**Input material:**

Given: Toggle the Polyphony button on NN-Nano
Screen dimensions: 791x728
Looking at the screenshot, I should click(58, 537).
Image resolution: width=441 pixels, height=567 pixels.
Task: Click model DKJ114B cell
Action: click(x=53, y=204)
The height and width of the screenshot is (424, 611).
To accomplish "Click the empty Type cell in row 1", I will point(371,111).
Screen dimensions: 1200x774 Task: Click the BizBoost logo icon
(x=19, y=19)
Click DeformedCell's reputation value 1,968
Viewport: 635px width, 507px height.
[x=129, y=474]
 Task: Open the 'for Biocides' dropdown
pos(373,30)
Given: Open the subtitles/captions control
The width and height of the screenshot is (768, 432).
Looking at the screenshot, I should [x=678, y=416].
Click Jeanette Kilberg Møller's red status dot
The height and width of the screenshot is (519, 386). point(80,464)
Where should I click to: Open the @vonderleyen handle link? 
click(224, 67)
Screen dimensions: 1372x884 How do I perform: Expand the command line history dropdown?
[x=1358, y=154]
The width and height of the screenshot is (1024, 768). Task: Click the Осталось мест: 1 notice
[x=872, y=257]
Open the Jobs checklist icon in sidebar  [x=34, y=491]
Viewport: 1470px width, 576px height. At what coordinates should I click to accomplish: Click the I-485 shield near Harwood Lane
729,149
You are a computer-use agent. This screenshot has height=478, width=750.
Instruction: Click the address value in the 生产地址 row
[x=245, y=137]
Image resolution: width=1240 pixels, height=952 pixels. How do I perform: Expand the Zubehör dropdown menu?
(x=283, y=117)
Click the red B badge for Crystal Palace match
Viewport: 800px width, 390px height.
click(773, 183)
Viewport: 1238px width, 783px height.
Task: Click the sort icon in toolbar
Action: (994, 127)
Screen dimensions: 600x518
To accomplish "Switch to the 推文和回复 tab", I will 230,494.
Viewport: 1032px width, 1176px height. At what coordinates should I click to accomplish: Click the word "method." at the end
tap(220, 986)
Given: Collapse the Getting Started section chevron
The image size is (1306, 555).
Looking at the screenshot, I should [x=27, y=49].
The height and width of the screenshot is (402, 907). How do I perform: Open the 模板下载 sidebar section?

**What is expected:**
Copy all lines from the data that hold the word "will".

**Answer section:**
To accomplish "Click the empty Type cell in row 1", I will point(371,111).
To accomplish "Switch to the 推文和回复 tab", I will 230,494.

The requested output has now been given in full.